Allerdings hat das DeNIC auf eine Anfrage des US-Justizministeriums jüngst eigene Bedenken bezüglich der unmittelbar vor dem .com-Deal abgeschlossenen .net-Ausschreibung zu Protokoll gegeben. Die Ergebnisse dieser offiziellen Untersuchungen zur Situation im Registry-Markt wollen auch die Registrare berücksichtigt sehen, die in der Auseinandersetzung förmlich alle Register ziehen: Dem Antrag auf Überprüfung der .com-Entscheidung beim ICANN-Vorstand, dem so genannten Reconsideration Request, haben sich inzwischen weitere Registrare angeschlossen. Sie fordern einen Stopp des Verfahrens. Die Entscheidungen, .com und .net an VeriSign zu vergeben, werden schließlich auch in der noch einmal überarbeiteten Klageschrift der Coalition for ICANN Transparency (CFIT) gemeinsam betrachtet.

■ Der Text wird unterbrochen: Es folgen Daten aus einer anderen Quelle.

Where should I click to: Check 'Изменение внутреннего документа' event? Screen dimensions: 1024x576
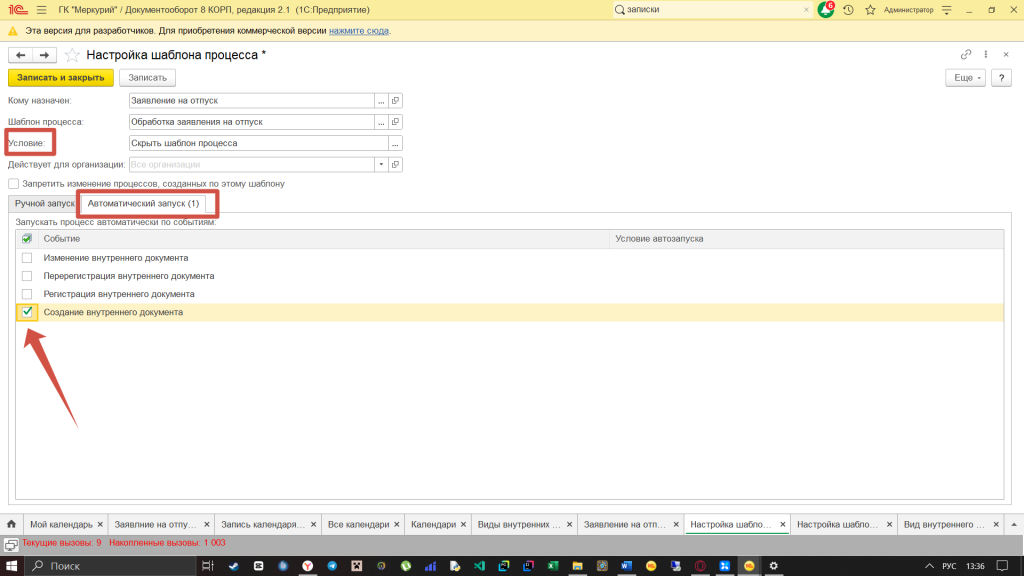click(27, 258)
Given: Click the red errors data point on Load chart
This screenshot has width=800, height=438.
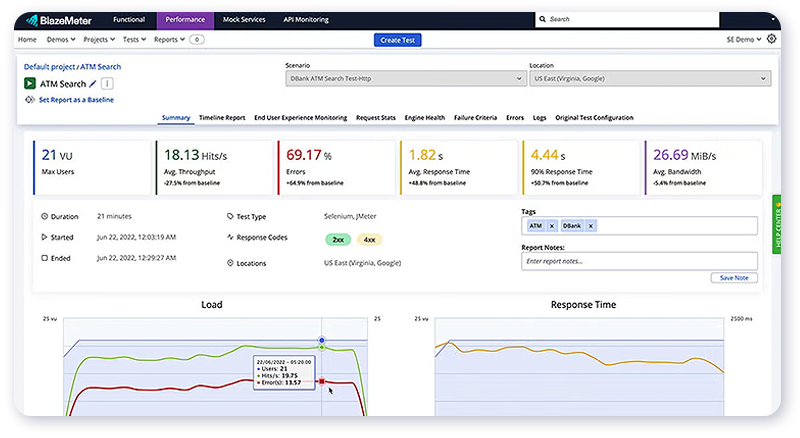Looking at the screenshot, I should pos(322,381).
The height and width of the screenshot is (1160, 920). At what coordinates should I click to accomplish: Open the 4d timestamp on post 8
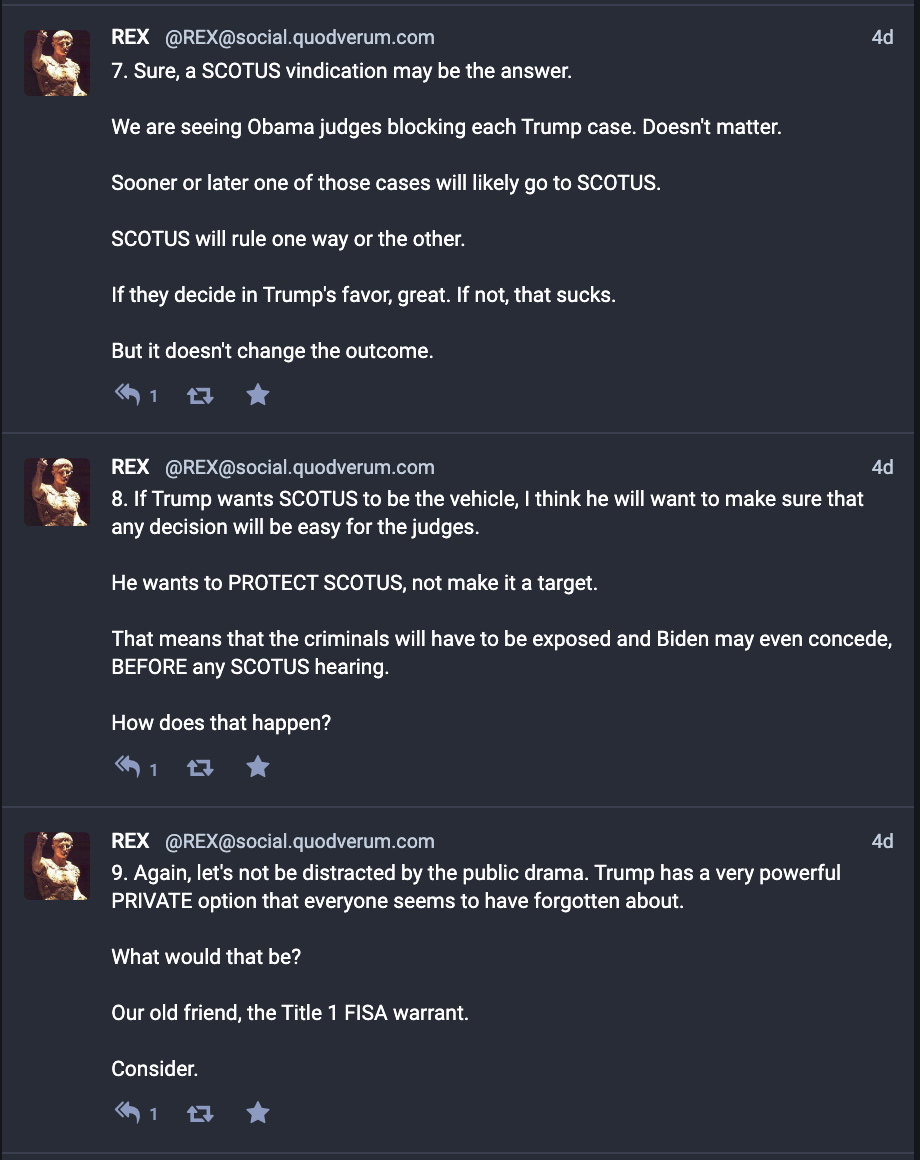pos(882,467)
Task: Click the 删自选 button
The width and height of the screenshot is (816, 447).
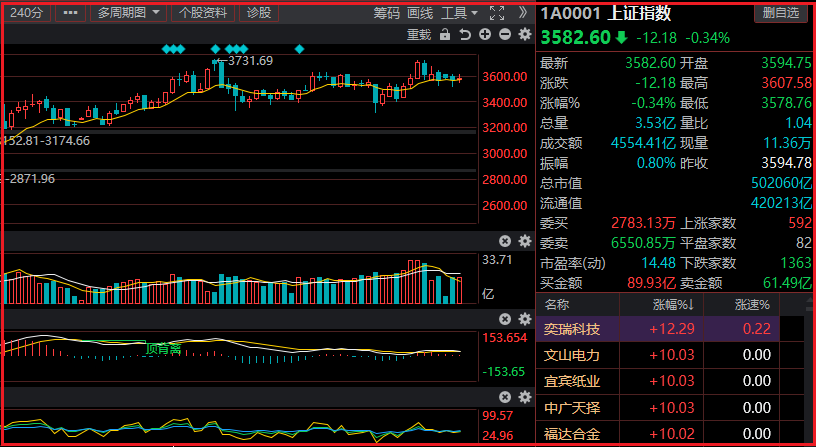Action: tap(781, 13)
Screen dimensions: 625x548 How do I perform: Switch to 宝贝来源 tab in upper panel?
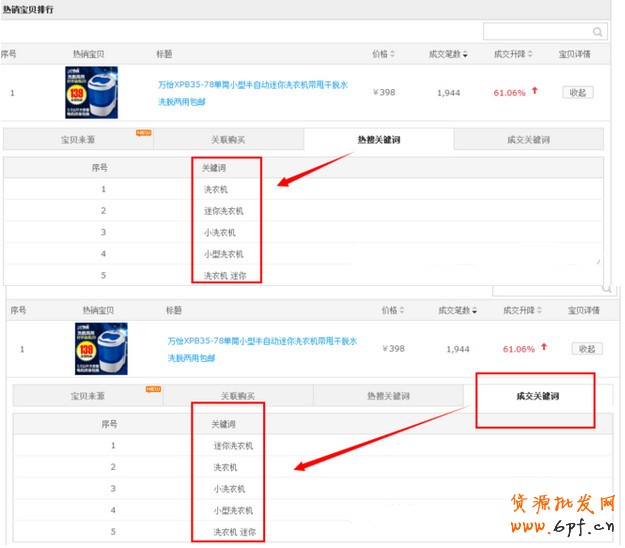tap(76, 140)
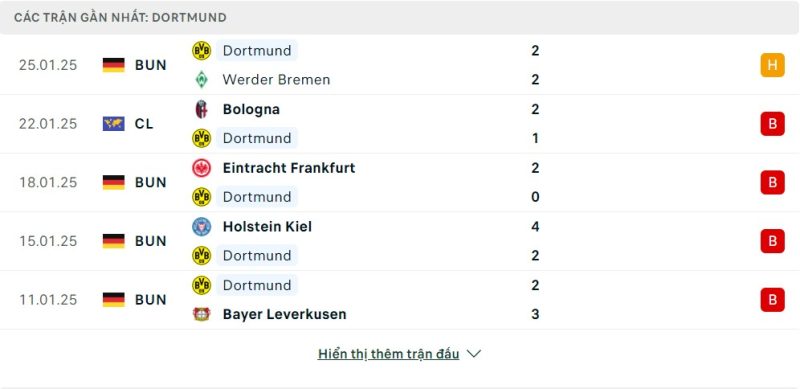
Task: Open the Eintracht Frankfurt team name
Action: 289,168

Die eigens für das juristische Verfahren gegen den .com-Deal gegründete CFIT erklärt in der erweiterten Klageschrift (PDF-Datei), dass VeriSign im .net-Verfahren einen unfairen Vorteil gehabt habe: Dem Unternehmen sei aus den .com-Verhandlungen bekannt gewesen, dass die ICANN die Preisgrenzen lockern werde. Das habe VeriSign erlaubt, ein günstigeres Angebot zu unterbreiten. "Vor allem hat VeriSign einfach die Zahlen dazu gehabt, wie oft sie für Zehnjahresregistrierungen abkassiert hatte. Wir hätten diese Registrierungen bedienen müssen, ohne von dem Geld noch etwas zu sehen", schildert DeNIC-Chefin Dolderer noch einmal die unfairen Bedingungen. In der kommenden Woche startet das ICANN-Treffen in der neuseeländischen Hauptstadt Wellington. Dort werden die .com-Diskussionen noch einmal hohe Wellen schlagen. Allerdings macht sich laut Beobachtern zunehmend Resignation über den Durchmarsch von VeriSign breit.